Ne pas renier son amour pour la Sagan

Bam. Voilà c’est dit. C’est la Sagan. Le petit monstre n’est plus, il n’a certainement jamais été. La charmante femme, elle, est toujours là. On l’imagine répondant aux questions d’un journaliste dans un appartement parisien. Clope au bec, mèche blonde tombante sur le visage et sourire gênée. L’image toujours l’image. Pas timide la Sagan, mais réservée. Pas hautaine mais courtoise. Pas nostalgique mais mélancolique. Je ne renie rien se présente comme un recueil d’entretiens mais en vérité il se lit comme une autobiographie à deux voix. Le journaliste n’est jamais le même, mais ça on l’ignore. Recueil brut sans indication de temps ou de personne, le livre rassemble quelques interviews de l’écrivaine entre 1954 (année de publication de Bonjour Tristesse) et 1992. Un interview au long cours. Le tout classé par tout ce qui fait une drôle de vie. L’amour, l’écriture, les amis, la drogue, l’engagement, l’argent.
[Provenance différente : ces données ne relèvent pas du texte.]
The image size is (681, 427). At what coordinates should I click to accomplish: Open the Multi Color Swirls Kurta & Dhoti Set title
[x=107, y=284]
Pas de contexte mais des époques, des pensées, des arguments qui jaillissent avec une incroyable évidence. Sagan ne joue pas les intellos moralistes. Ce qu’elle déteste. Elle ne joue pas non plus à être ce que l’on veut d’elle. Elle répond, cause, cite, argumente et jamais n’esquisse. Peur de rien.

Elle qui a vécu tous les excès nous repose. Cette discussion nous écarte du monde. Peu importe où la lecture se fait. Dans un métro bondé, une plage abandonnée ou un jardin public, nous sommes avec elle, en Normandie dans son manoir du Breuil. Au coin du feu, peut-être, à causer d’un temps que les moins de 20 ans feraient bien de connaître.  Elle fait envie cette femme-là. Elle ne vous raconte pas d’inepties sur tout ce qui fait sa vie. Elle est la même qu’à 18 ans peut-être. Un peu moins insouciante mais d’une extraordinaire intelligence, doublée d’une lucidité extrêmement persuasive à chaque répliques. Il faut lire Sagan. La relire. L'entendre parler littérature, écriture, théâtre, nihilisme, peuple, riches, amour, tout brassé pour tout remettre à sa place. Il faut la placer entre toutes les mains pour que chacun s'amuse dramatiquement de ses pensées.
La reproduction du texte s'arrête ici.